[INPUT]
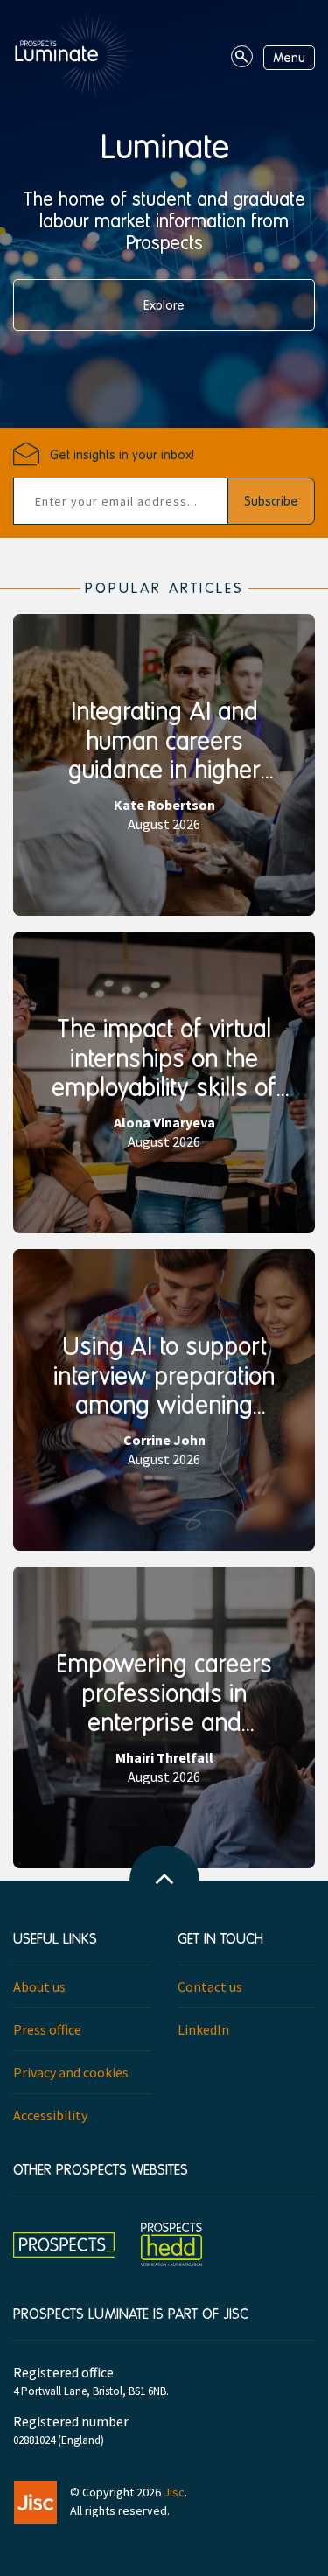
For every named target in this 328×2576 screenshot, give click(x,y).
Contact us (210, 1986)
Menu (289, 57)
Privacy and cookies (71, 2072)
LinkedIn (203, 2029)
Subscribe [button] (271, 500)
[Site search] (242, 56)
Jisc (174, 2492)
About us (39, 1986)
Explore (164, 304)
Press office (47, 2029)
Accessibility (50, 2115)
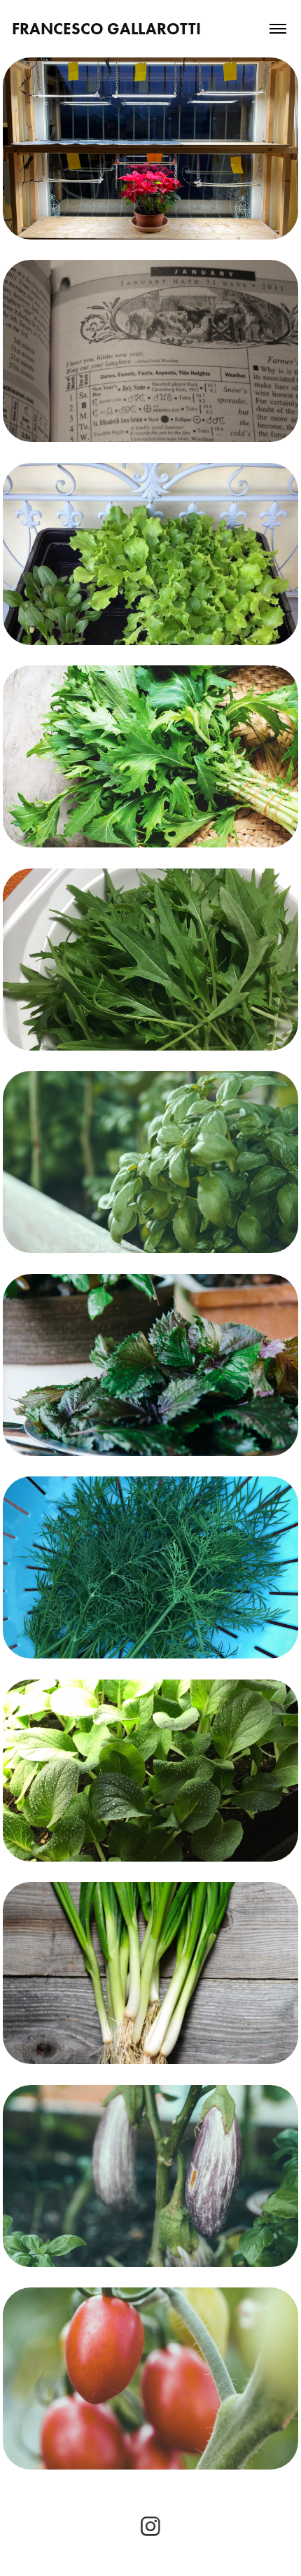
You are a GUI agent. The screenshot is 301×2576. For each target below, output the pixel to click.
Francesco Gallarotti (106, 29)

[TO DO]
The material is to be reproduced verbatim, and no picture may appear in the copy.

[RESULT OF THE EXERCISE]
For every named target in this 328×2576 screenshot, give click(x,y).
Contact us (210, 1986)
Menu (289, 57)
Privacy and cookies (71, 2072)
LinkedIn (203, 2029)
Subscribe [button] (271, 500)
[Site search] (242, 56)
Jisc (174, 2492)
About us (39, 1986)
Explore (164, 304)
Press office (47, 2029)
Accessibility (50, 2115)
You are a GUI agent. The screenshot is 301×2576. For each target below, output the pixel to click.
Francesco Gallarotti (106, 29)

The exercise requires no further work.